Data entries:
--- --- ---

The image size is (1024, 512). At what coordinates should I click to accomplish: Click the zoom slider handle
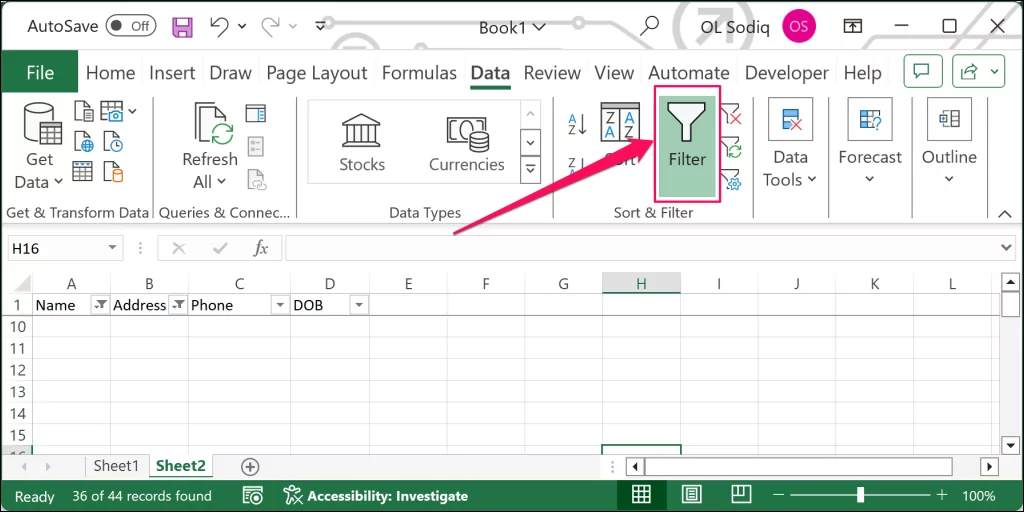coord(860,495)
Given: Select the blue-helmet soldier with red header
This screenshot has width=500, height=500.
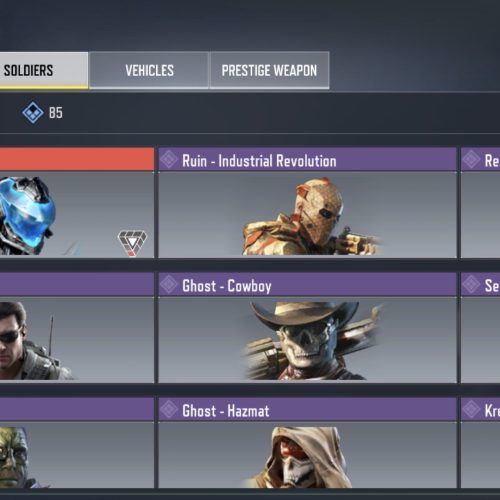Looking at the screenshot, I should (x=77, y=203).
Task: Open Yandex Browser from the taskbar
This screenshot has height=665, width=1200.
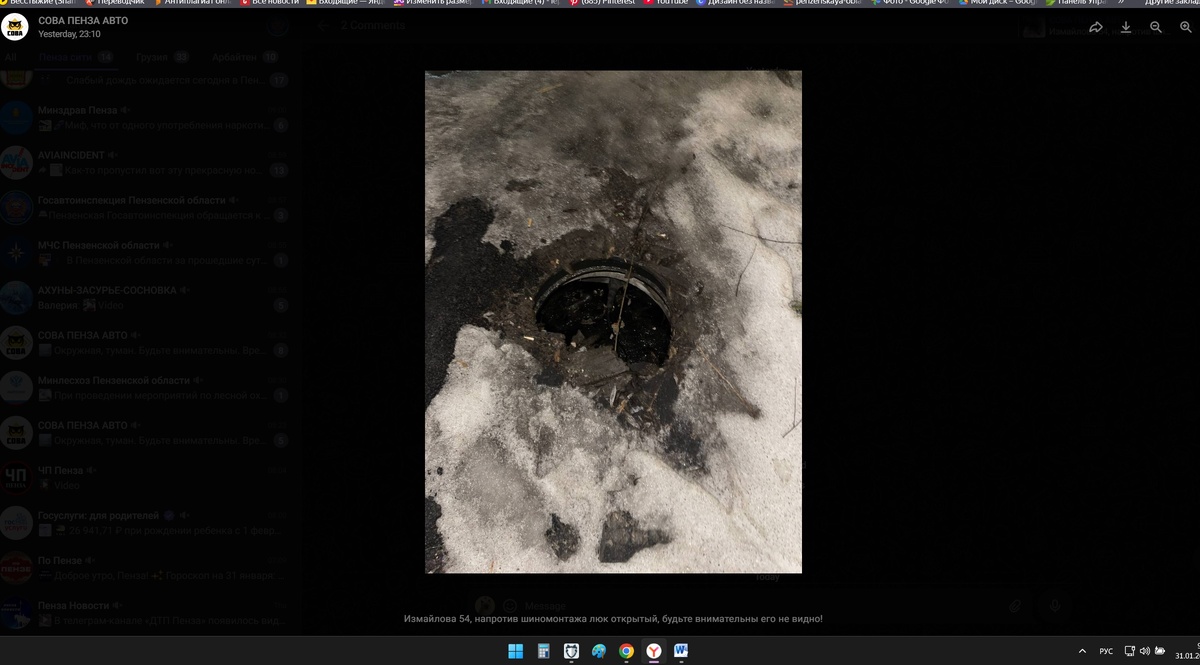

--- --- ---

What the task asks:
Copy the lines above with "taskbar" replaced by "start menu" and nothing else altered, leaving out the pictures.

Result:
The image size is (1024, 512). At what coordinates should I click to accomplish: Click the zoom slider handle
coord(860,495)
Given: Select the blue-helmet soldier with red header
This screenshot has width=500, height=500.
Looking at the screenshot, I should (x=77, y=203).
Task: Open Yandex Browser from the start menu
This screenshot has height=665, width=1200.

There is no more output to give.